Employing an ecosystem approach that considers both systems and institutional change, the Commission will engage the expertise of various stakeholder communities – e.g. digital project leaders, university leadership, scholarly publishers, public-facing scholars, financial consultants – in order to move beyond improvised and patchwork solutions to these pressing questions. The problem at hand is not a straightforward matter of library practices or software choices; it is more akin to a public health issue where the solutions for supporting the work of marginalized communities involve entities from different sectors and different modes of thinking. To that end, this effort needs to be supported (1) at the institutional level where most digital projects originate and are initially designed and supported, (2) within a trans-institutional infrastructure, wherein inter-institutional and field-wide bases of support are enlisted, and (3) emerging and often under-institutionalized or institutionally marginalized communities and voices, where voices and perspectives that challenge institutional norms might design and value projects that do not fit within current institutional algorithms. The Commission will thus recommend the necessary areas of research and action.

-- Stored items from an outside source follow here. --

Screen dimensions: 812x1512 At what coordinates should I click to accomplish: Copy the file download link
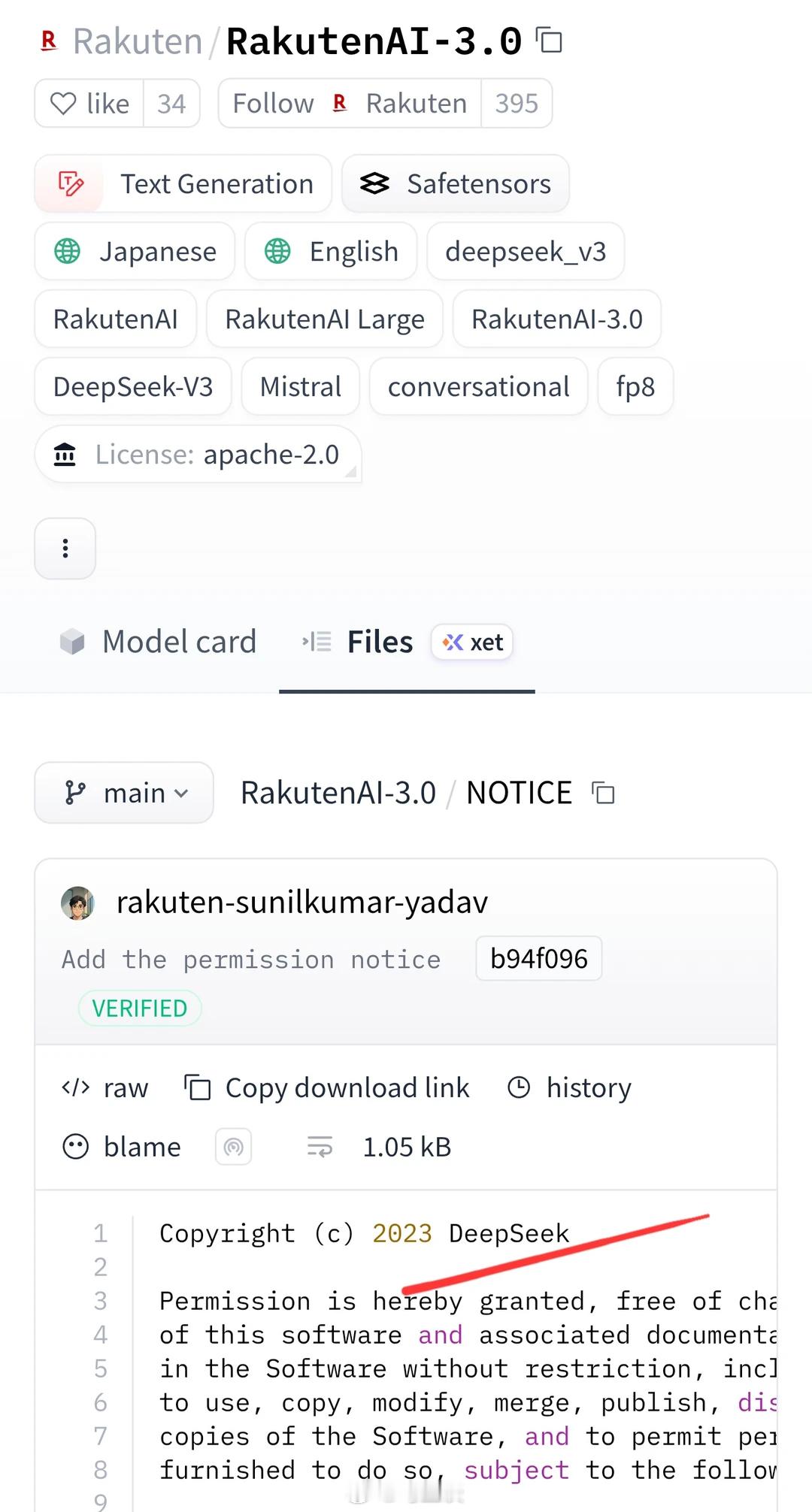click(x=327, y=1087)
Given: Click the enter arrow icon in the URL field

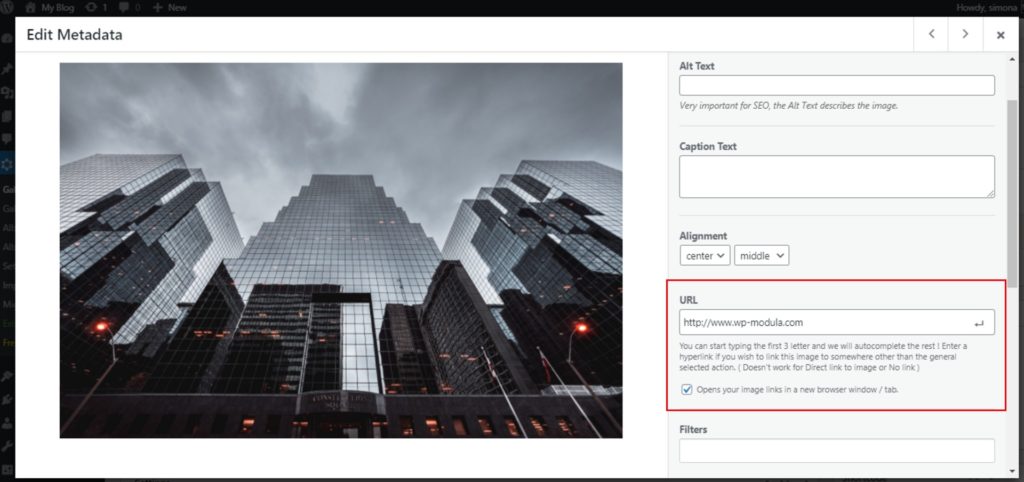Looking at the screenshot, I should (x=978, y=323).
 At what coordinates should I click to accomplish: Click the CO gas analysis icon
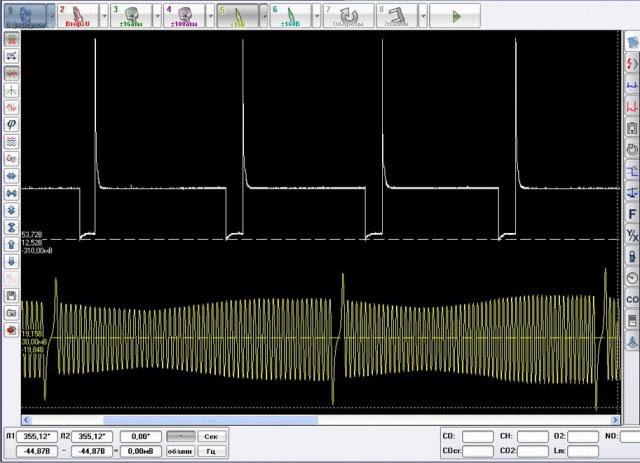point(632,299)
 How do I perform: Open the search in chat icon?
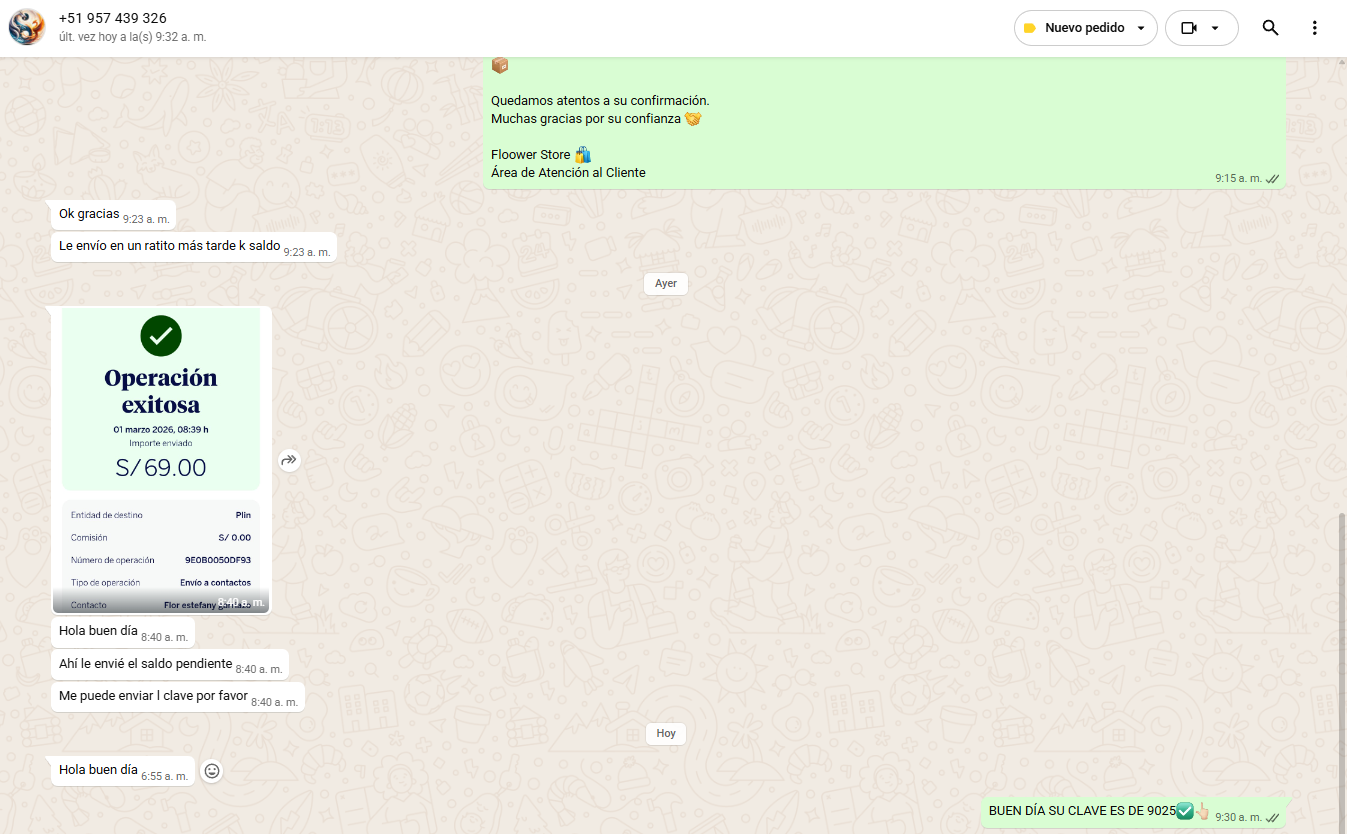point(1270,28)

President, Council on Library and Information Resources (CLIR)
The Work of the Commission
The Commission will be supported by a team of experienced librarians and scholars to frame questions for its roundtables. This research team consists of Carol Mandel (Distinguished CLIR fellow and Dean Emerita of the libraries, NYU), Zoe LeBlanc (Assistant Professor, School of Information Studies at University of Illinois, Urbana-Champaign), and Katrina Fenlon (Assistant Professor at College of Information Studies at University of Maryland, College Park). Nancy Maron (Founder and principal of BlueSky to BluePrint) has also played a key role as part of the team supporting the launch of the Commission. The research staff brings a broad range of applied experience to the project. Keyanah Nurse (ACLS Program Officer of Higher Education Initiatives) and James Shulman (Vice President of ACLS) are coordinating the work of the research team and the Commission.

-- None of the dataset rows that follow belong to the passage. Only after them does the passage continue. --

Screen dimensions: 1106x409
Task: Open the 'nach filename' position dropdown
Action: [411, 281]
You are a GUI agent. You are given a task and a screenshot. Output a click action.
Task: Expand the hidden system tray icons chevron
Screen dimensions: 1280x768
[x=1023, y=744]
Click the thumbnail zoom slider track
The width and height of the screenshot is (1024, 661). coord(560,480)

With 6-8 participants, the roundtable discussions will begin by identifying the most pressing challenges and the conditions of each constituency including: digital project leaders, librarians, scholarly publishers, public-facing scholars, University leaders, funders, and those with financing expertise. Following these roundtables, the Commission will initiate a community review that includes external feedback on the papers and proposals. Such a review will integrate the insights that emerge from the roundtables and the working papers. The background working papers and roundtables’ input will therefore be shared and publicized.
The final synthetic report will both be inclusive of successful and failed approaches that are based at individual institutions. But it will also look far beyond the individual institution to see the lessons learned in building financially sustainable enterprises, be they for profit or not-for-profit as long as they have had substantive involvement with the educational world and understand its particular quirks. The report will also look outside of the traditional vertical institutional approach to address both the precarity and the potential of community-built projects and others that have not been created with the benefit of subsidy from a college or university.